Rechtbank Zeeland-West-Brabant: Er is alleen sprake van een (verkapte) winstuitdeling als de dga bewust is bevoordeeld door zijn bv, en hij zich ook bewust was van deze bevoordeling (wederzijdse bewustheid).
Een dga verkocht in februari 2016 zijn woning aan zijn bv voor € 513.000. De woning was volgens de verkoopovereenkomst slecht onderhouden, en was tijdelijk onder bestuursdwang gesloten. Zijn ex- echtgenote wilde de woning wel kopen van de bv. Uit een keuring van de woning bleek dat er asbest aanwezig was.

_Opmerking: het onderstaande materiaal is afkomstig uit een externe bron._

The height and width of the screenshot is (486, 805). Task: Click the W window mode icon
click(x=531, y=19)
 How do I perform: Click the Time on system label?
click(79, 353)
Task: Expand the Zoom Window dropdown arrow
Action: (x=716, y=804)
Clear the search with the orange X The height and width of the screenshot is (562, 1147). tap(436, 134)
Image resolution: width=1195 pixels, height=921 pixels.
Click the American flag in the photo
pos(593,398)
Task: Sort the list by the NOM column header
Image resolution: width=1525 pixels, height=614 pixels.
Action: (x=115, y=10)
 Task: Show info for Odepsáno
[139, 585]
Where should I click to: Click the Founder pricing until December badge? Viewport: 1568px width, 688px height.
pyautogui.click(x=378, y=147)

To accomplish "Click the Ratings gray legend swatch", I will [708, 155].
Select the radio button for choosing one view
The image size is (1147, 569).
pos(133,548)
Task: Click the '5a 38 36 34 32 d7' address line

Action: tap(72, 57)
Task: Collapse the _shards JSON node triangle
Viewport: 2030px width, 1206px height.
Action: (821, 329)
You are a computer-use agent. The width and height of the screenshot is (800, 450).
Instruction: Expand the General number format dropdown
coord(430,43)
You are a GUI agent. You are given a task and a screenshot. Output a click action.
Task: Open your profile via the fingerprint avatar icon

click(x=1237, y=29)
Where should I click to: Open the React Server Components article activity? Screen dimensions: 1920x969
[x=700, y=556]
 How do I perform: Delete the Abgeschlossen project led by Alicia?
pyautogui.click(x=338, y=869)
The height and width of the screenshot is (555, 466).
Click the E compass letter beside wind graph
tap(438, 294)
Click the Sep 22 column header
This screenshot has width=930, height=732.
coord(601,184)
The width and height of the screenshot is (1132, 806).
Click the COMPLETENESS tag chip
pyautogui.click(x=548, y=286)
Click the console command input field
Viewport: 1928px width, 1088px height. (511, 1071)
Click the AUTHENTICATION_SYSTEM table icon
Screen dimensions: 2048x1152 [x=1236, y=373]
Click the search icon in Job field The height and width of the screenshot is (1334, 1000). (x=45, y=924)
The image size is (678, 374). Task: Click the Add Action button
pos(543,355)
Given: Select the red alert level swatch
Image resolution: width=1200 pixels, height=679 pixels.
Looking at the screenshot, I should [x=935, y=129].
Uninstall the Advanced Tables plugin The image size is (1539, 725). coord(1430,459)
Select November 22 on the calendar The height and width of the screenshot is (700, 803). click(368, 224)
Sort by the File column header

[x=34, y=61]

De taxateur van de bv schatte de kosten voor asbestverwijdering en herstel van achterstallig onderhoud op in totaal € 57.000. De waarde van de woning schatte hij op € 372.000. Op 6 november 2016 kwamen de bv en de ex-echtgenote een verkoopprijs van € 325.000 overeen. De Belastingdienst concludeerde in 2019 dat de dga een verkapte winstuitdeling had ontvangen omdat de bv € 513.000 had betaald voor een woning die, volgens de taxateur van de Belastingdienst, slechts € 375.000 waard was. Rechtbank Zeeland-West-Brabant achtte het niet aannemelijk dat de woning binnen een jaar in waarde was gedaald naar € 372.000. De dga had echter wel succes met zijn stelling dat hij zich niet bewust was geweest van een eventuele bevoordeling. Volgens hem was er voor de koopprijs aangesloten bij de WOZ-waarde op de waardepeildatum 1januari 2014, die was vastgesteld in 2015. Deze WOZ-waarde bedroeg € 492.000, en zou moeten overeenkomen met de waarde van de woning in het economische verkeer. Hij had tegen de WOZ-beschikking geen bezwaar gemaakt omdat hij dit als de marktwaarde zag. Bovendien zouden WOZ-waarden in het algemeen eerder te laag dan te hoog zijn vastgesteld. De rechtbank vernietigde de opgelegde navorderingsaanslag.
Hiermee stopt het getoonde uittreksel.